#### The exercise
Put these lines into a numbered list, leaving out blank lines and the pictures.

Records of locating words and elements:
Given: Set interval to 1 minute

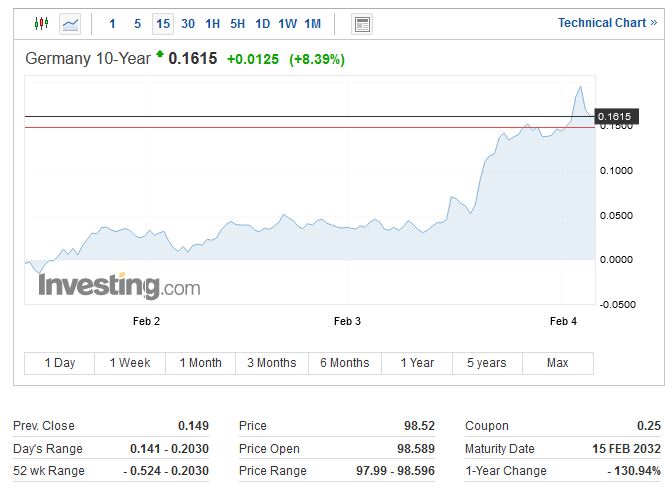Looking at the screenshot, I should pos(112,23).
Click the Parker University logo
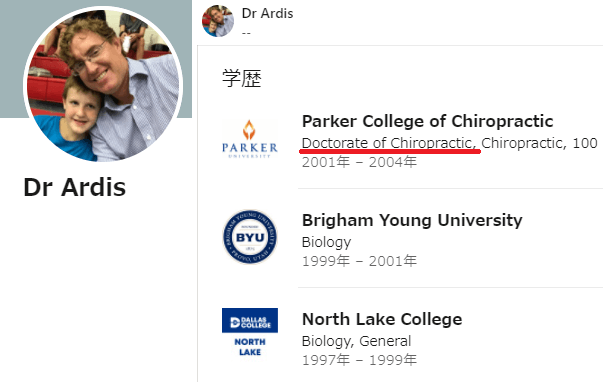 click(x=250, y=139)
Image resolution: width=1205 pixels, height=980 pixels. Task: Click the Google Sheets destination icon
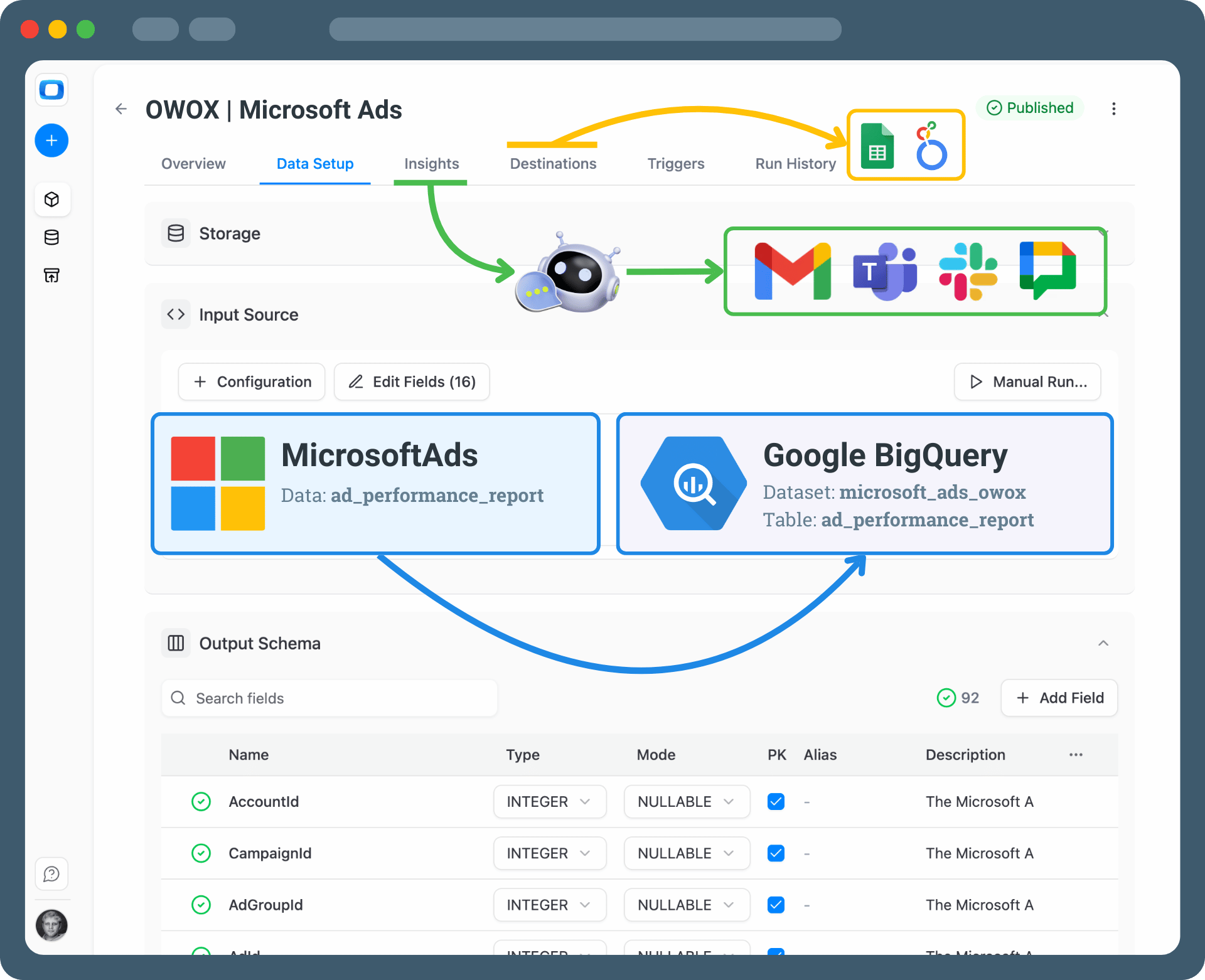[x=877, y=146]
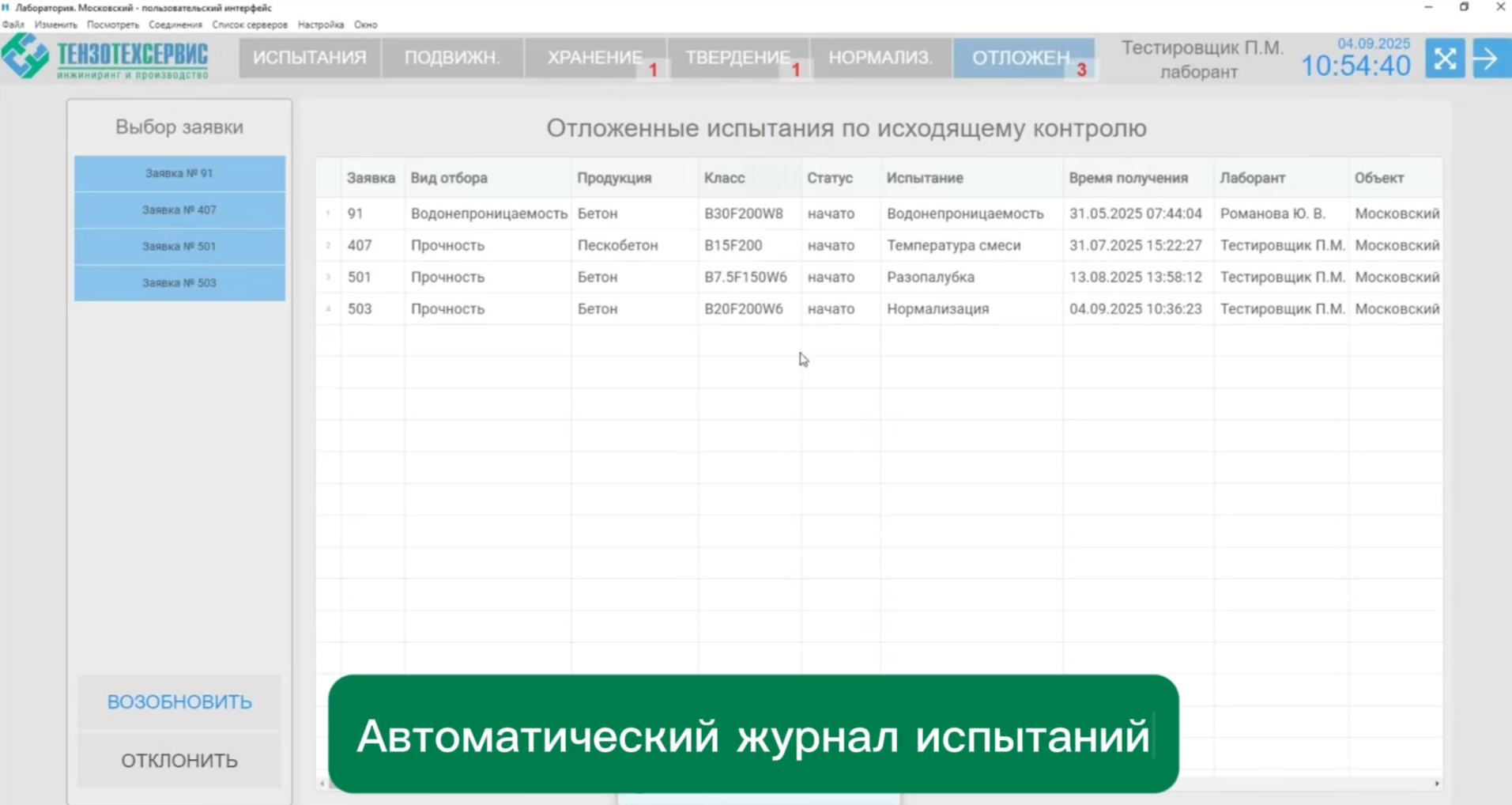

#### Result of this exercise
1. Given: Set interval to 1 minute
2. Looking at the screenshot, I should pos(112,23).
3. Click the Parker University logo
4.  click(x=250, y=139)
5. Image resolution: width=1205 pixels, height=980 pixels. Task: Click the Google Sheets destination icon
6. [x=877, y=146]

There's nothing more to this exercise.